<<<<

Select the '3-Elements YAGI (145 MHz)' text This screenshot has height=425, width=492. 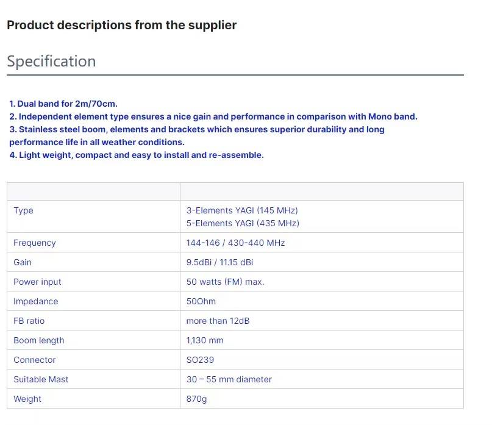tap(242, 210)
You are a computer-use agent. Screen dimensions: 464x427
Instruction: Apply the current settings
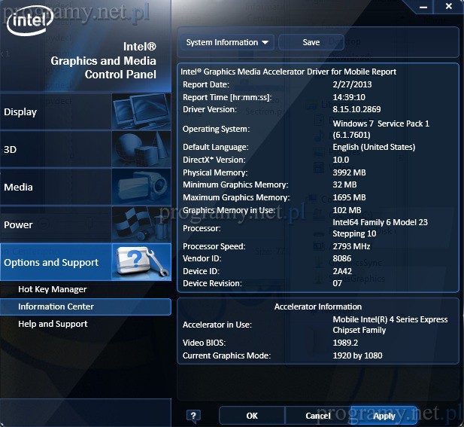[384, 416]
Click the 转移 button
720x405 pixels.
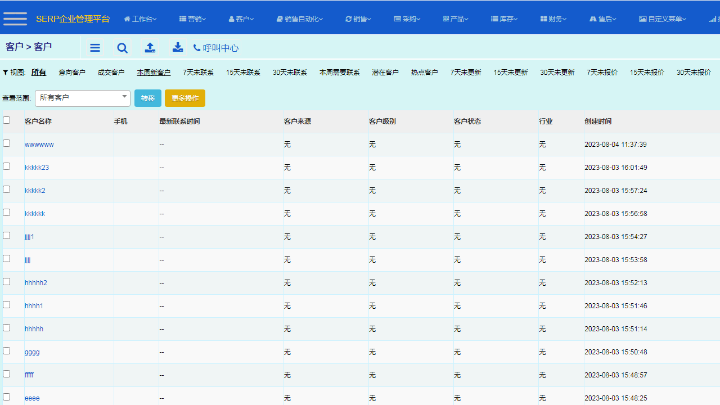point(147,98)
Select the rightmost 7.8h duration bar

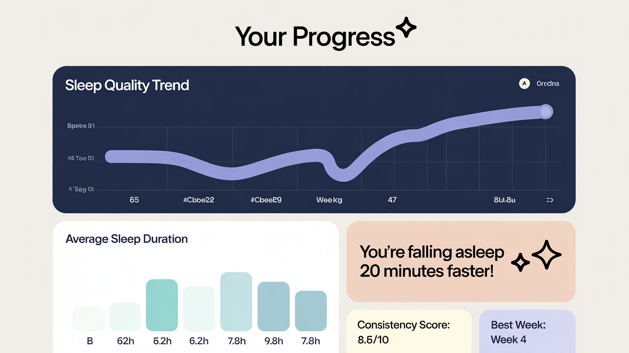coord(311,311)
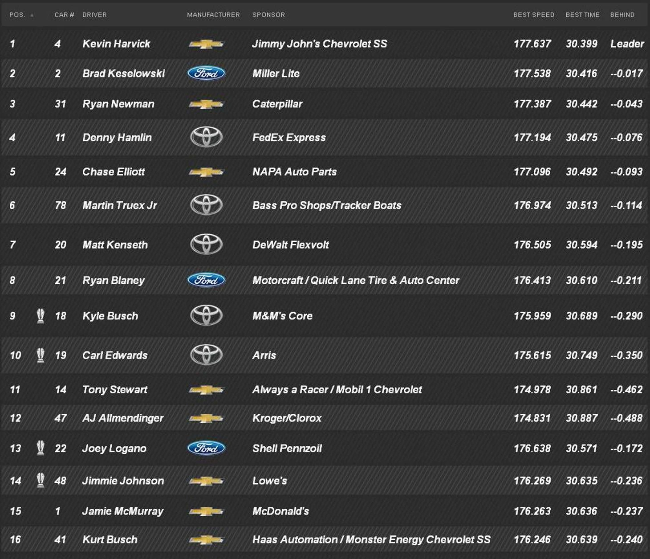This screenshot has width=650, height=559.
Task: Sort by the BEST SPEED column header
Action: [533, 15]
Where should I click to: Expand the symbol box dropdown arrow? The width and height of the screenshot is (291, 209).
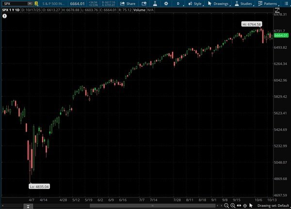click(30, 3)
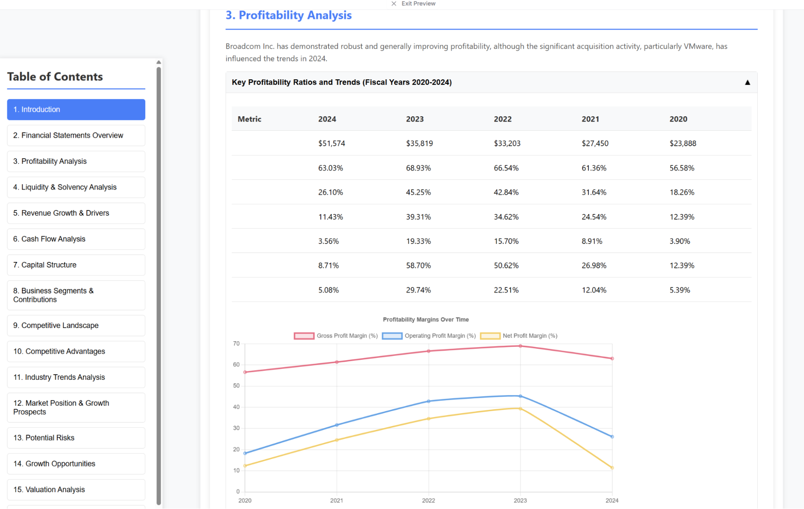Jump to 3. Profitability Analysis in contents

(76, 161)
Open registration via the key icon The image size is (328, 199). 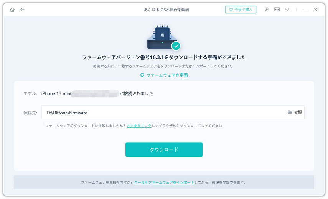coord(267,10)
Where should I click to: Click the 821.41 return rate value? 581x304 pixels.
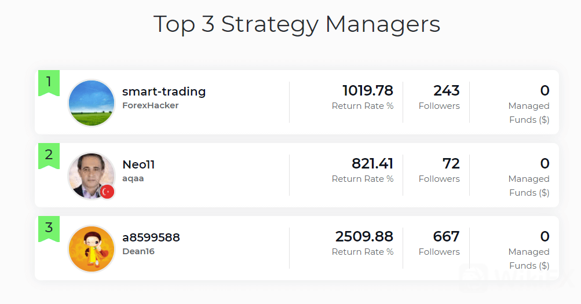coord(372,164)
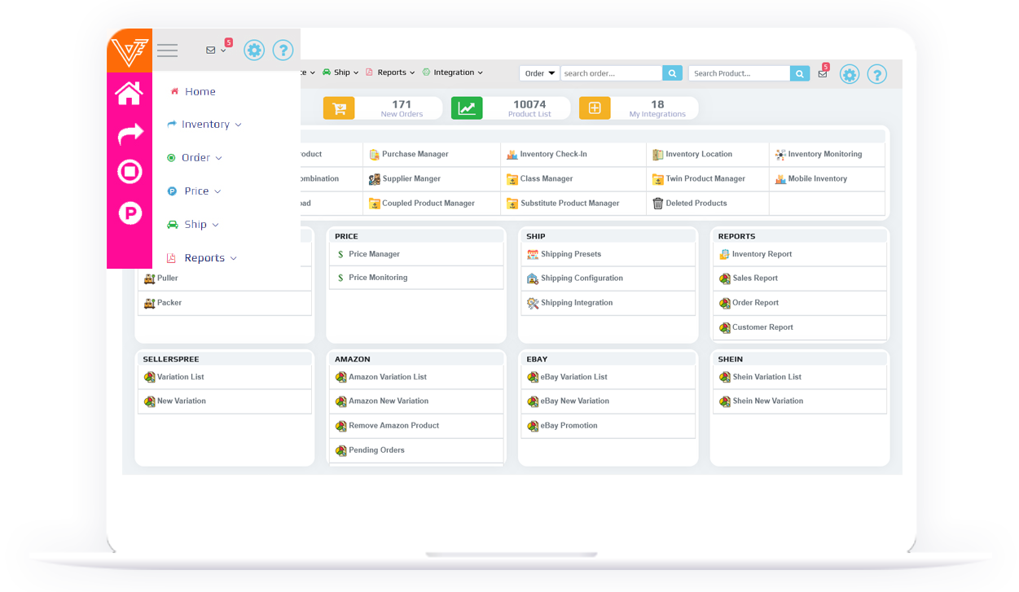Click the settings gear icon near the help button

coord(850,74)
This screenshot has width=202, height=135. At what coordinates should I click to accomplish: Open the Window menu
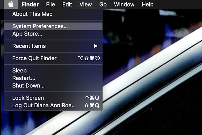pyautogui.click(x=124, y=4)
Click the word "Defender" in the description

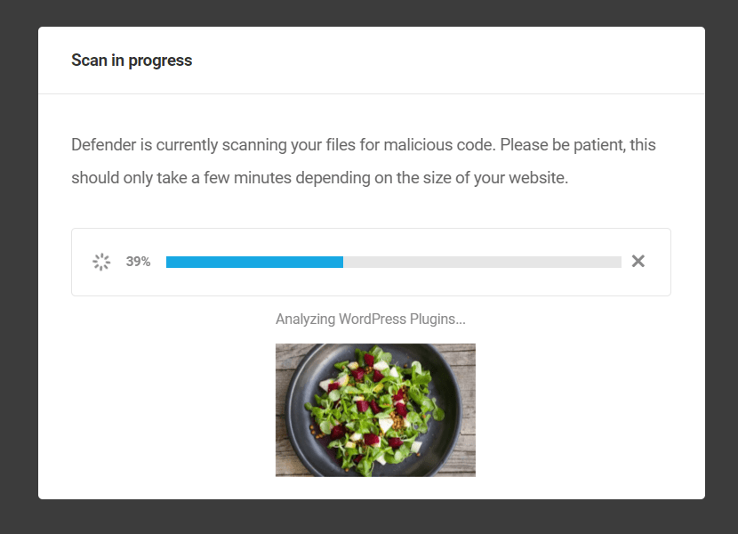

>>>>

Drop the pictures, then transcribe the lines from the one containing "This screenshot has width=202, height=135." to the end of the data above, exactly and nothing more.

This screenshot has width=202, height=135. At what coordinates should I click to accomplish: Open the Window menu
pyautogui.click(x=124, y=4)
Click the word "Defender" in the description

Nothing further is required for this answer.